The Truth About Being Adopted

“Be grateful for being adopted- you got a chance to live!” It’s not true living when you are not connected to the one who gave you life. You live constantly in a state of confusion and feelings of having been abandoned- as if you’re not worthy of life. That’s not life. True life is being emotionally connected and loved for who you are. Adoptees get neither. Their adoptive mothers are not connected to them, as they do not acknowledge their pain. They are not loved for who they are, because their traits are not mirrored back to them and so they have to fake being something else to be accepted. Nancy Verrier says in Coming Home to Self, “The lack of genetic markers is difficult for adoptive mothers as well as for the adoptee. Both are trying to figure out how to be together. The mother.... keeps trying to figure it out. She cannot mirror the child the way his or her biological mother could have done. The child does not feel reflected, and is constantly hypervigilant, trying to understand how to be in this particular family” (Page 387).

The adoptee uses coping mechanisms to help him deal with having to call a woman his mother, when she is not his mother. Therefore his behavior is from the experience and not his true personality, but many adoptive parents fail to see this. He may either act defiantly to avoid connecting to the adoptive mother and the potential of another loss, or become compliant. However neither is the true self of the adoptee. “In order for parents to be helpful to their child, they must first discern what is the true personality of the child-what seems natural to him- and what is a behavioral method of communicating his pain.... they can use his behavior as a means to understanding more about his pain” (386).

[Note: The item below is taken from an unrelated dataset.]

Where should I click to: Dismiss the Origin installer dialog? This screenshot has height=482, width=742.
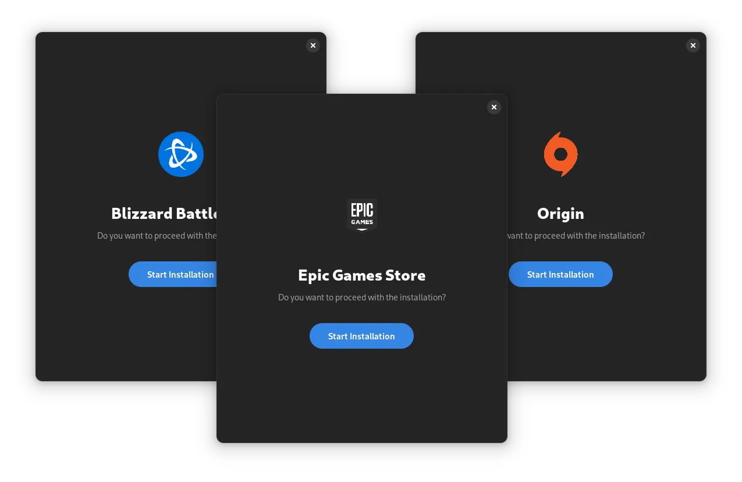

Since this was never recognized in me, that my acting out and my passive behavior was in fact a result of my trauma, I was never understood or mirrored in who I was. It reinforced the fact that I felt “wrong” and “flawed” in my true personality. I took my own behavior as part of me, telling myself I was bad, or not worthy of being seen, as my adoptive parents did not object with it.

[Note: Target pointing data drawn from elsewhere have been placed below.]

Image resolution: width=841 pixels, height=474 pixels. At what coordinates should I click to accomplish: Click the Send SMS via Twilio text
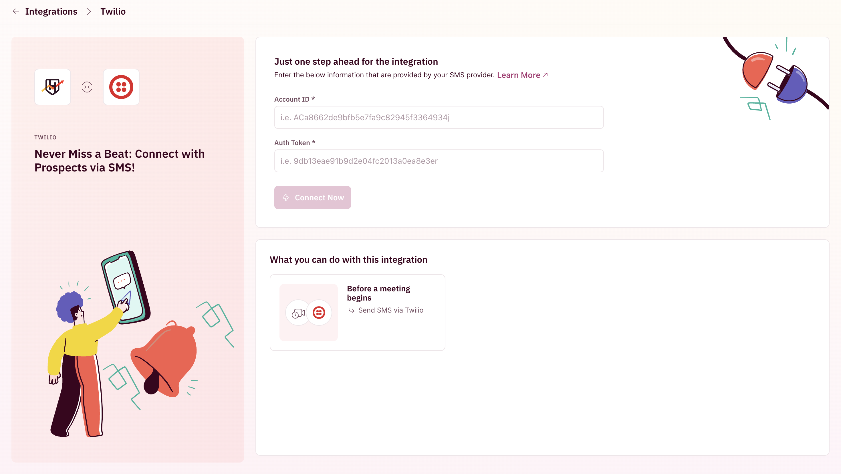pos(391,310)
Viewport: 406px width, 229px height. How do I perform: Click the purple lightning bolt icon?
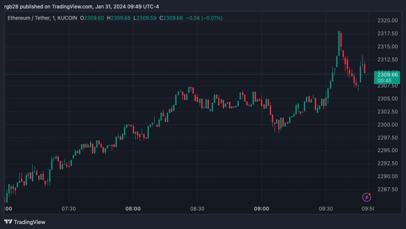pos(366,197)
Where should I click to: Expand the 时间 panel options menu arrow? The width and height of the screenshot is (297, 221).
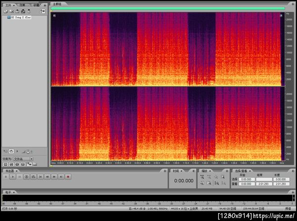point(194,170)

“When one’s first perception outside the womb is the disappearance of the mother, one’s perception is going to be very different from someone who remained with mother.”
“Implicit memory of having been separated from the birth mother may register as a form of abuse on the infant mind and may color the interpretation of future interactions with adoptive parents” (Page 32). The quality of a relationship to their parents are important in forming a child’s brain regulation. Children who are abused carry inordinate amount of the stress hormones cortisol and/or catecholamines in their system. They also have elevated amounts of adrenaline acting on their central nervous system and remain in constant state of alert to danger.” Siegel says, “excessive stress hormone release appears... to impair the hippocampal and amygdala contributions to memory processing. Under certain conditions, explicit memory may be blocked from encoding at the actual time of the experience. Trauma may be proposed to be such a situation... Unresolved traumatic experiences may involve an impairment of the cordial consolidation process, which leaves the memories of these events out of permanent memory’ (1999)” (Pages 32-33). Implicit memory imprint is more difficult to overcome, because unlike explicit memory, it never changes. Therefore “the earlier the trauma, the more damaging the affect on the brain” (Page 33).


“Trauma which accurs during the period of normal childhood amnesia, which includes immediate postnatal separation from mother, will be processed as implicit memory... the danger here is that, as Siegel says, ‘These implicit recollections are not usually subject to a process of self-reflection, as in ‘Why am I doing this or feeling this way,’ individuals may sense these experiences as just defining who they are” (Page 33).

Adoptees can relive their experiences of abandonment by responding to relationships as though everyone is going to leave them. “Knowing about implicit memory allows us the opportunity to free ourselves from the prison of the past” (Page 27).

Adoptees seem to have no sense of cause and affect in their lives, as “One can no longer trust the natural order because the event which normally follows birth is that the infant is locked into sublime symbiosis with the mother... the mothers disappearance is like falling through the universe.. floating through space with no grounding.... There is no reflection of self, no assurance that the infant is all right. Not only has the adoptee been betrayed by the mother, but also by G-d. There can be no more trust in the transcendent order of the divine. The adoptee may feel abandoned, disconnected, alone, and cast out of the human and divine systems. He feels counterfeit or false. Many adoptees feel as if they do not really exist, or, as the very least, as if they have no right to exist. For many the risk of connection is synonymous with the risk of annihilation” (Page 19).